[数据行]:
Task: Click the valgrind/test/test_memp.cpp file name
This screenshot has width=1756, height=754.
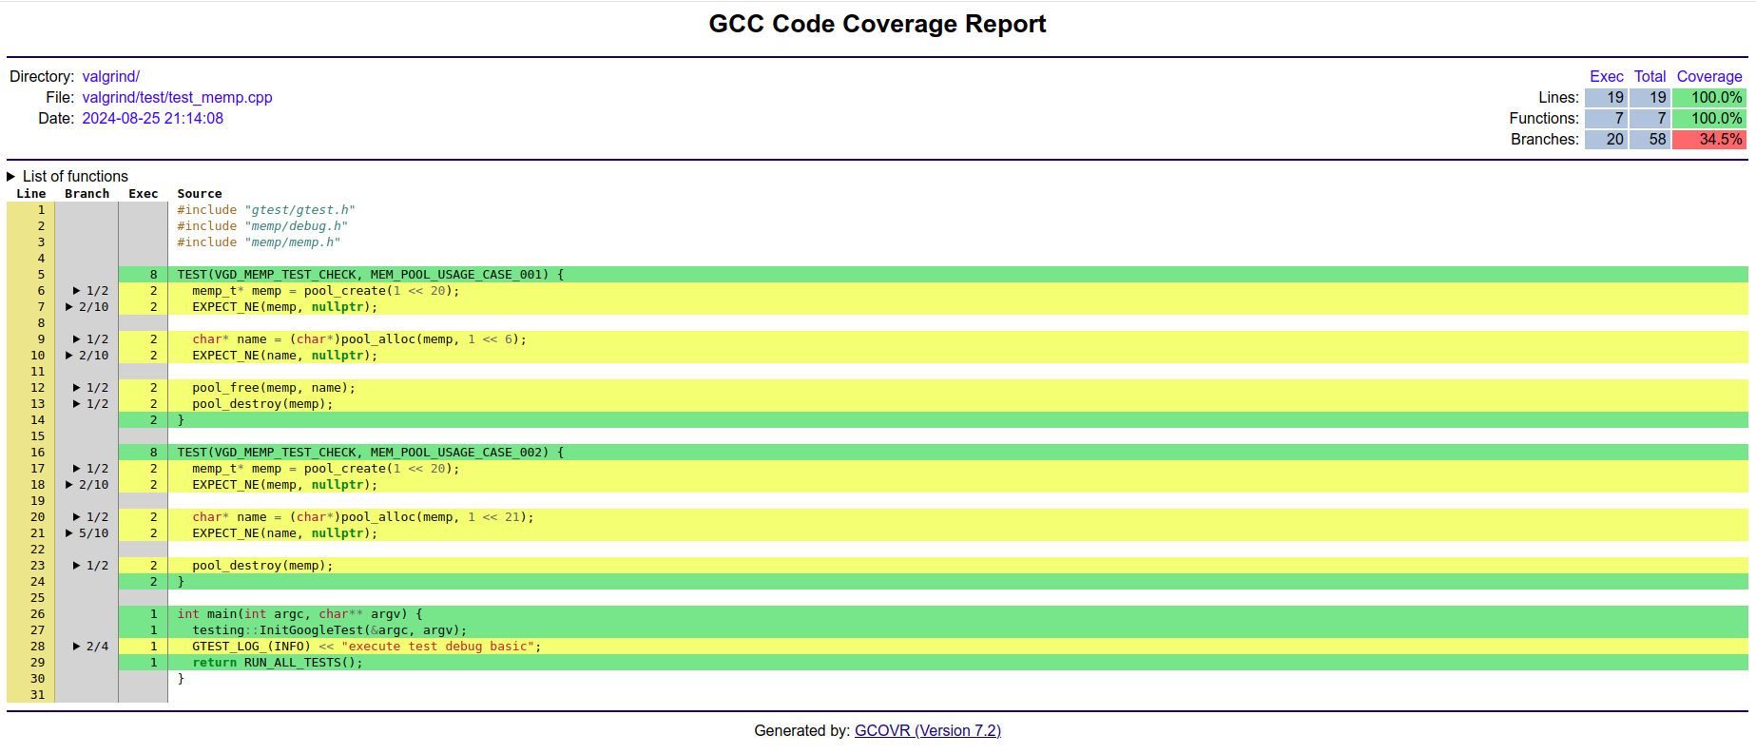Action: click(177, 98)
==
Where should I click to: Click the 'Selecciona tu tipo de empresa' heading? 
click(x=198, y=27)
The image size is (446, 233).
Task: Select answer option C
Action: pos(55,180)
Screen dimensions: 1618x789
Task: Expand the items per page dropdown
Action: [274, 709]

[任务要求]: 把数据中从含有“Task: Click the”的那一行开始、到含有“Action: click(177, 98)”的那一行结束的各行（两端都算在内）整理成 Markdown 表格，设“行号”和“内容”两列。空行不要列入，答案里也不要带图片。

[正确答案]:
| 行号 | 内容 |
|---|---|
| 1 | Task: Click the valgrind/test/test_memp.cpp file name |
| 2 | This screenshot has width=1756, height=754. |
| 3 | Action: click(177, 98) |